This is an action to recover for personal injuries based upon alleged negligence.
The question presented is whether want of care may be attributed to a business man in the daily conduct of his business under the following circumstances: Upon the premises of defendant a drip can is left under the faucet of a gasoline drum from which gasoline is taken daily for the refueling of gasoline engines. Two boys trespass upon these premises after the close of business and in the night time, steal the drip can half full of gasoline, take it away from the property of defendant out into the street, and there attempt to throw it upon a fire theretofore started by these boys and others, causing the ignition of the gasoline. The infant plaintiff, a boy of ten, while walking along the street, stopped to look at the fire and, in attempting to run past the fire, tripped and fell into the fire, thereby sustaining the injuries for which suit is brought.
Defendant is in the business of manufacturing metal tanks. Its premises consisted of a metal one-story shop building and a large yard outside of the shop, in which some of the work was done and in which were empty tanks of various kinds and sizes, a caterpillar tractor crane, an air-operated crane and other things. The yard was not fenced. The premises of defendant are on the southwest corner. On the southeast corner is a foundry plant of the New York Dock Company. There are private houses and a store on the northwest corner, and on the northeast corner is a public school. There is evidence which would warrant a jury in *Page 114 finding that the boys in the neighborhood would come upon the premises of defendant to the knowledge of the officers of defendant. The workmen of defendant would at times make fires in an empty drum to burn up the waste dirty rags and other discarded material. The children would poke and play around these fires and at times the children would sneak in and steal gasoline in small cans. In the course of its business employees of defendant would soften and clean their paint brushes and wash their clothes and hands in the gasoline which had accumulated in the drip can.

(Problems to work on):
(1) In the negligence opinion, list each of the four street corners and what stands on it.
(2) According to the negligence opinion, how old was the infant plaintiff?
(3) Continue the negligence opinion from the point where it ends.
The material has no part in this work.

(Given material):

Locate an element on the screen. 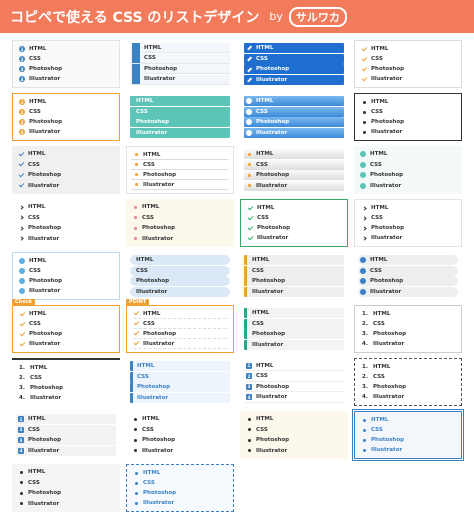 The image size is (474, 523). by: by is located at coordinates (276, 16).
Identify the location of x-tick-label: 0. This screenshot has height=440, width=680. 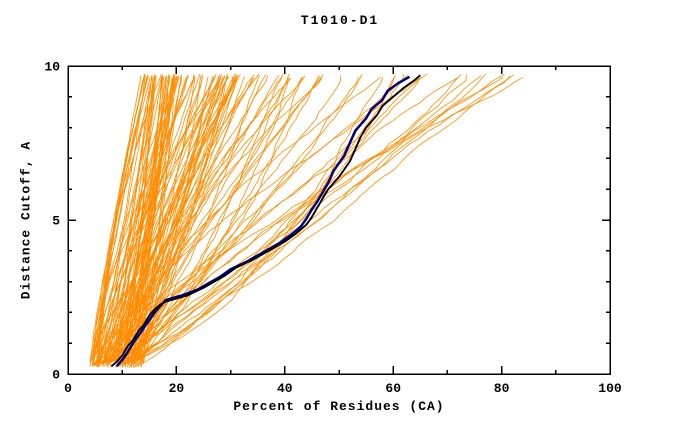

(Replies):
(1)
- Southwest corner: the defendant's premises
- Southeast corner: a foundry plant of the New York Dock Company
- Northwest corner: private houses and a store
- Northeast corner: a public school

(2) He was ten years old.

(3)
On the night in question, after the close of business and while only a watchman was upon the premises, some boys had started in the street outside the place of business of defendant a bonfire. The infant plaintiff, a boy of about ten, while walking along the street, stopped to watch this small fire. There were seven or eight other boys watching the fire, but they were on the side of the street opposite from plaintiff. As the fire was dying down one of the boys went into the yard of defendant and obtained some tar which was in a gallon can and put it on the fire. As the tar burned down this same boy went back into the yard of defendant and saw a drum, in which was a spigot, standing upon a rack. Underneath this drum was a five-gallon can about half full of gasoline, which was dirty as if it had been used for washing. This boy and another carried the can out to the street. They testified they could tell by the smell that it was gasoline. When they were about six feet from the fire the can with its contents was thrown toward the fire. The can did not reach the fire, but landed about two or three feet away, and the contents spread out towards the fire. Plaintiff stated that he felt some of the gasoline splash upon his legs. A puff was then heard and the fire flared up. Plaintiff started to run past the fire to join the other boys. In so doing he ran towards the fire and fell into the fire. The cause of his fall, according to plaintiff, was that he tripped on something or fell from fright. His clothes caught fire when he fell. One of the boys pulled *Page 115 him out. He then ran across the street to the candy store, turned on a water spigot, "got under it and the boys threw water on him. He was then taken home." There is no evidence that the clothes of plaintiff caught fire until he fell into the fire.
The theory of the action has been two-fold, first, negligence, and, second, nuisance, the latter being based on a failure of defendant to have a permit for the storage of gasoline in violation of a city ordinance.
The case was submitted to the jury and a verdict found for plaintiff on both counts in the sum of $22,500 for the infant plaintiff and $6,000 for his father.
The count based upon negligence has been maintained upon the theory that defendant knew that children were accustomed to play in and about the premises, and that under these circumstances it was negligent for defendant to leave a can exposed underneath the spigot so as to confine the drippings from the faucet.
On the count based on nuisance, the court charged that the jury might take into consideration a violation of the ordinance of the city of New York which requires the defendant to have a permit for the transport, store or use of gasoline in the city. It is conceded that defendant possessed no such permit.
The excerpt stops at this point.